Je reprend donc ma contemplation du paysage en essayant de faire abstraction de la musique pop vietnamienne qui vient du compartiment d’à côté et, à en juger par le son, d’un minuscule haut parleur bon marché ou d’un téléphone portable. Quelques instants plus tard, une petite fillette à couettes dans une robe rose sucrée déboule en dansant du compartiment en question. Elle tient dans une main un gros cube noire d’où émane la musique pop, l’autre main étant partie prenante de la chorégraphie. Et pour que ce soit encore plus parfait, sa petite voix aigu accompagne les paroles. Après une toupie parfaitement exécutée elle m’aperçoit qui la regarde avec des yeux ronds. Pas farouche la starlette, elle continue son numéro en me prenant comme spectateur.

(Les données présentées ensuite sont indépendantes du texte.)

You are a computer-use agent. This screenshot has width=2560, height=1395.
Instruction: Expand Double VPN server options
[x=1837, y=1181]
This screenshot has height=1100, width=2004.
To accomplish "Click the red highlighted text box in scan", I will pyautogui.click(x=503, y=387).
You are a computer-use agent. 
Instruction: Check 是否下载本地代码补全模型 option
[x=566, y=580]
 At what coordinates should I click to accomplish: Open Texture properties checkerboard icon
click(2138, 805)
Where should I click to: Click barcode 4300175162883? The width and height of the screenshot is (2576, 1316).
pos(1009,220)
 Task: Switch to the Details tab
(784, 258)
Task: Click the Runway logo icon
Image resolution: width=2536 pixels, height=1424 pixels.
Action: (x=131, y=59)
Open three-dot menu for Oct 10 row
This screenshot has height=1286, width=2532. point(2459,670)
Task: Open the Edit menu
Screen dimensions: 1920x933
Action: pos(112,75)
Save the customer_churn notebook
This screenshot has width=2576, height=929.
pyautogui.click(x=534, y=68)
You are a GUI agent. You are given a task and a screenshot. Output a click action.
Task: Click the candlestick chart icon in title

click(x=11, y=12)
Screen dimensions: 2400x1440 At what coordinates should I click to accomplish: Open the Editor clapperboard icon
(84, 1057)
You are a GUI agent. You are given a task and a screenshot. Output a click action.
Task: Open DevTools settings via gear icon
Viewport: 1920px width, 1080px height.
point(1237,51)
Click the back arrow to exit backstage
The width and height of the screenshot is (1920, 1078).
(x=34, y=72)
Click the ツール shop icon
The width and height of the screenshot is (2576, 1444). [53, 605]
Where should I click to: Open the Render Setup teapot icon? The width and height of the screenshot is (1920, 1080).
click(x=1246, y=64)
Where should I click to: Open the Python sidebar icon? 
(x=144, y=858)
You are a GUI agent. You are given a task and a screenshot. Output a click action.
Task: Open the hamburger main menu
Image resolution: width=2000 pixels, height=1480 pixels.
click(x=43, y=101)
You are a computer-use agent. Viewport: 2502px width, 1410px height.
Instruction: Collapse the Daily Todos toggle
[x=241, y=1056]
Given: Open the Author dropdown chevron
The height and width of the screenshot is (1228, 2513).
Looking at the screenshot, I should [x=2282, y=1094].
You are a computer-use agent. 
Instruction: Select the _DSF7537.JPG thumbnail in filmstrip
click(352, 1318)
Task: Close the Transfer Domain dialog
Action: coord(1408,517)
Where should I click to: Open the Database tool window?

De son compartiment, un jeune homme lui attrape le cube ce qui provoque instantanément chez elle un cri suraigu (seules les petites fillettes possèdent cette capacité). Elle lui fonce dessus en lui boxant les cuisses de ses petites mains boudinées, les cris toujours dans les octaves supérieurs. Assez rapidement, il cède en lui rendant le cube musical et c’est tant mieux pour nous tous, l’acouphène nous guettait. De nouveau en possession de sa bande son, la petite fille reprend sa chorégraphie et son chant, comme si de rien n’était. Moi je rigole puis discrètement attrape mon enregistreur numérique, histoire de ne pas effrayer l’animal. Malheureusement pour vous, je crois bien avoir merdouillé l’enregistrement mais croyez moi, c’était charmant.

Je prends ensuite mon appareil photo et tout doucement, tel un photographe animalier, m’accroupis pour la cadrer. La petite bête est à deux mètres de moi mais à la vue de l’appareil s’arrête de danser puis vient se cacher dans son compartiment. Mince ! Tout doucement, je vois une couette dépasser, suivi d’un œil furtif. Tant pis, après quelques tentatives pour l’amadouer, je range l’appareil photo. La starlette reprend alors son numéro. Petite peste !

Pendant une bonne heure, ma petite voisine se défoule sur une playlist de variété vietnamienne dont elle connaît manifestement les paroles et la chorégraphie par chœur. En tout cas, cela met tout le monde de bonne humeur, ce qui tombe bien, car nous arrivons finalement à Dong Hoi avec deux heures de retard.